A vision to achieve common prosperity and redistribute wealth is being outlined by Chinese President Xi Jinping, an effort that could force tech giants like Meituan to give more concessions to its vast army of gig workers. In July, food delivery platforms were required to improve working conditions, including optimizing routes, setting reasonable delivery times, and enabling drivers to participate in social security.

The State Administration for Market Regulation published a stinging rebuke of platform companies that have been vested with community group buying, which has caused concern that the industry could become the next target of regulators. These large firms could hurt the normal development of supply chain networks, their discounting could disrupt orderly market pricing, and they could affect social stability by squeezing out small hawkers and stall owners, SAMR said.

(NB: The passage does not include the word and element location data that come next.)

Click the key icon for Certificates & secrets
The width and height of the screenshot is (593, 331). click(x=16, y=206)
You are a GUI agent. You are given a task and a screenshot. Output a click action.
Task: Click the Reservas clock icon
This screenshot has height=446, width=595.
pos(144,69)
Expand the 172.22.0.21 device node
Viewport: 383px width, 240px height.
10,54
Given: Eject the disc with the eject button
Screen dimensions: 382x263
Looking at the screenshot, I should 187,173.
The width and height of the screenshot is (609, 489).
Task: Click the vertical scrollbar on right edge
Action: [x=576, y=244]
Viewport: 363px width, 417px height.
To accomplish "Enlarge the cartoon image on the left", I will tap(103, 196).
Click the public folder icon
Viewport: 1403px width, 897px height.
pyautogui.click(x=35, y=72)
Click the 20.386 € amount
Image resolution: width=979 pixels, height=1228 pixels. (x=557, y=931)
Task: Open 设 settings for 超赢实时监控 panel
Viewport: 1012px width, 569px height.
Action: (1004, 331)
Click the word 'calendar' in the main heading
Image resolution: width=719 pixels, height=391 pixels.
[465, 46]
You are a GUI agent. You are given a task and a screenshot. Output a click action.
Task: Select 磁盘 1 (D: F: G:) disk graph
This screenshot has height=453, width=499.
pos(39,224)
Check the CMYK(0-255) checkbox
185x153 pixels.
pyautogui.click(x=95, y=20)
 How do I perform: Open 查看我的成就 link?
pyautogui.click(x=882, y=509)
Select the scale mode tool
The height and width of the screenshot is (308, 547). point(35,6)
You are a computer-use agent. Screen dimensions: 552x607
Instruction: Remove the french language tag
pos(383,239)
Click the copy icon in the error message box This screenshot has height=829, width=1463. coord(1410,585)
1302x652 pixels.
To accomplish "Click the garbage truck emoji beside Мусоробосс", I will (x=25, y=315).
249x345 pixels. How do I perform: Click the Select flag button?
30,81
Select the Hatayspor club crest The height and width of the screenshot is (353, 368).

Community e-commerce - where local agents buy groceries and small items at a bulk discount on behalf of people in neighborhoods - was Meituan's largest area of investment during the second quarter, executives told analysts in August.

In the wake of regulatory scrutiny, Meituan is moving away from its Food Platform strategy to focus on Retail Technology, according to media reports. The Chief Executive Officer Wang Xing is updating the business to focus on new drivers such as community group buying, as well as investing in new technology like autonomous vehicles and drone delivery.